Recently, a few gynaecologists have begun prescribing aromatase inhibitors for women with endometriosis, who have not had success with other treatments or who cannot use other treatments because of their side effects.

Three published phase II (pilot) studies have shown that aromatase inhibitors are effective in the medical treatment of endometriosis. However, a total of only 65 patients were included in these studies.

Although the use of aromatase inhibitors is new in endometriosis, they have been used to treat post-menopausal women with some forms of breast cancer for nearly 10 years. In fact, aromatase inhibitors are currenly the most effective nontoxic drugs for the treatment of postmenopausal breast cancer.

At the moment, the treatment of endometriosis with aromatase inhibitors is still experimental, because the research is still in its early days. Thus far, a phase III study that may lead to approval of their use for the treatment of endometriosis by the United States Food and Drug Administration (FDA), or an equivalent institution, has not been attempted.

How it works

Aromatase is a protein in the body that is responsible for producing oestrogen. Normally, it is found in the ovaries, and to a much lesser extent in the skin and fat.

Research has shown that aromatase is also found in high levels in the ectopic endometrial tissue of women with endometriosis, which contributes to the growth of their endometriosis.

Further research, has shown that inhibiting the aromatase by giving women an aromatase inhibitor suppresses the growth of their endometriosis, and reduces the associated inflammation. This, in turn, significantly reduces their pelvic pain.


The aromatase inhibitors used for endometriosis include letrozole and anastrozole. You should not use an aromatase inhibitor if you already have osteoporosis.

In premenopausal women, an aromatase inhibitor is used in combination with another drug that suppresses the ovaries. If used alone, it may stimulate the ovaries and the development of ovarian cysts. The other drug may be an oral contraceptive pill, a progestogen or a GnRH agonist.

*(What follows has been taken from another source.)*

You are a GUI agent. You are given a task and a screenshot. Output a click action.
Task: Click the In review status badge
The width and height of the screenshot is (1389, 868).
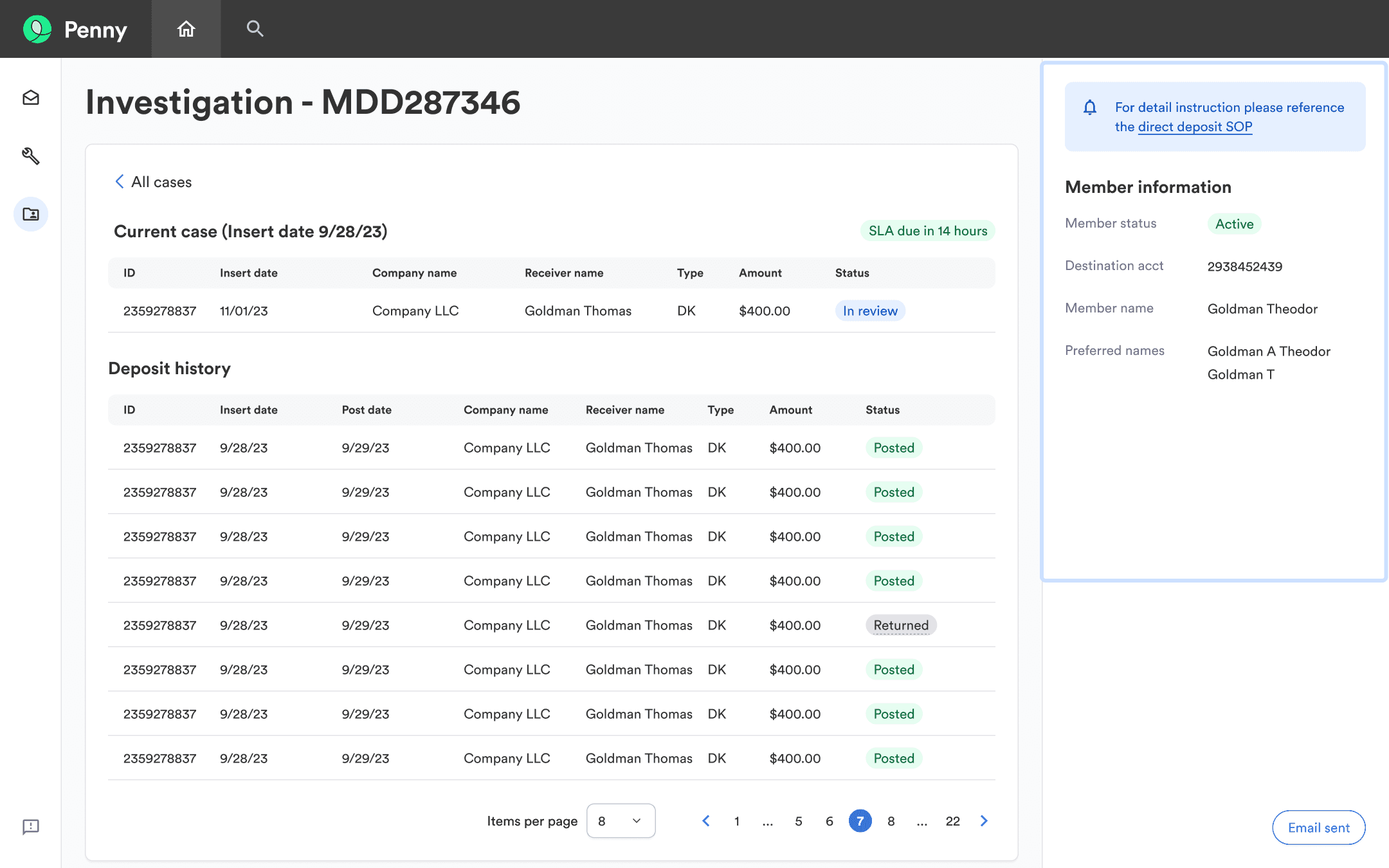[869, 311]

If a GnRH agonist is used, calcium, vitamin D and a bisphosphonate (a drug that protects the bones against osteoporosis) should also be taken.

In postmenopausal women, an aromatase inhibitor is used in combination with calcium, vitamin D and a bisphosphonate to prevent osteoporosis of the bones.

Side effects

The most common side effects of aromatase inhibitors are mild hot flushes and decreased libido.

Effectiveness for pain symptoms

To date, only a few studies involving a limited number of women have been conducted. However, those studies indicate that aromatase inhibitors markedly reduce the amount of endometriosis and pelvic pain in most women.

Effectiveness for infertility

Aromatase inhibitors — like all the hormonal treatments for endometriosis — will not improve your chance of conceiving, so they should not be used as a treatment for infertility.

Keeping track

As with all drug treatments, you should visit your gynaecologist about 6–8 weeks after starting the aromatase inhibitor to discuss how the treatment is progressing. Contact your gynaecologist if you develop any problems between scheduled visits.